▶ [WORK TO COMPLETE]:
**A.** Check each statement against the passage on New North Road and answer yes or no, quoting the exact words from the passage that decide it. (i) Great North Road lies to the south of New North Road. (ii) The road started as a rough track called the Whau Road. (iii) A survey to build the route was commissioned in December 1853.
**B.** According to the passage on New North Road, which early Mount Albert landowners would have had to sell land for the route?
**C.** Reproduce the passage on New North Road word for word from "The modern road" to "in the area.".

▶ [QUOTED TEXT]:
New North Road is a street in the central and western Auckland isthmus, New Zealand, connecting Upper Symonds Street in Eden Terrace to Avondale. The road runs parallel to Great North Road, located to the north, and crosses Dominion Road, the Western Line at Morningside and runs above the Waterview Tunnel section of the Southwestern Motorway at Mount Albert.

History

The modern road began life as a rough track in the 1850s, known as the Whau Road. In December 1853, a survey was commissioned to build the route, however by January 1854 the proposed route was scrapped, due to opponents of the scheme highlighting that the allocated funds for the programme could only be spent on road construction, when land also needed to be purchased from early Mount Albert landowners Allan Kerr Taylor and George Bray. By 1855, Auckland settlers petitioned the Auckland Provincial Council for funding, as many properties had no road access, limiting growth in the area.

▶ [DATA EXTRACT]:

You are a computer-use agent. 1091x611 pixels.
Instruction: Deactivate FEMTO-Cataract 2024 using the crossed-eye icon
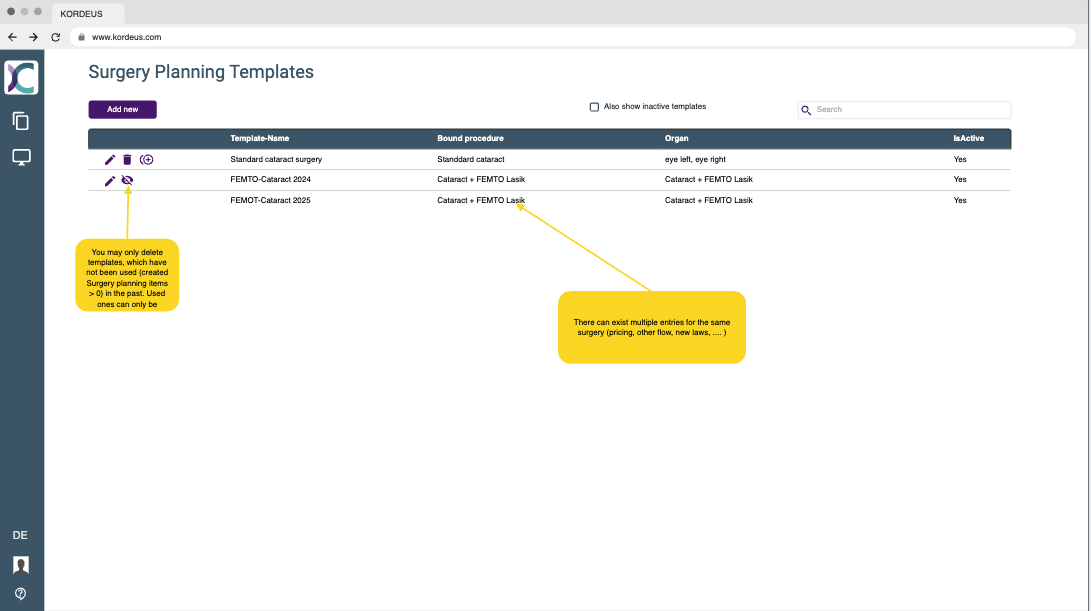[x=127, y=180]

▶ [PROBLEM SOLUTIONS]:
**A.**
(i) No: "The road runs parallel to Great North Road, located to the north"
(ii) Yes: "The modern road began life as a rough track in the 1850s, known as the Whau Road."
(iii) Yes: "In December 1853, a survey was commissioned to build the route"

**B.** Allan Kerr Taylor and George Bray.

**C.**
The modern road began life as a rough track in the 1850s, known as the Whau Road. In December 1853, a survey was commissioned to build the route, however by January 1854 the proposed route was scrapped, due to opponents of the scheme highlighting that the allocated funds for the programme could only be spent on road construction, when land also needed to be purchased from early Mount Albert landowners Allan Kerr Taylor and George Bray. By 1855, Auckland settlers petitioned the Auckland Provincial Council for funding, as many properties had no road access, limiting growth in the area.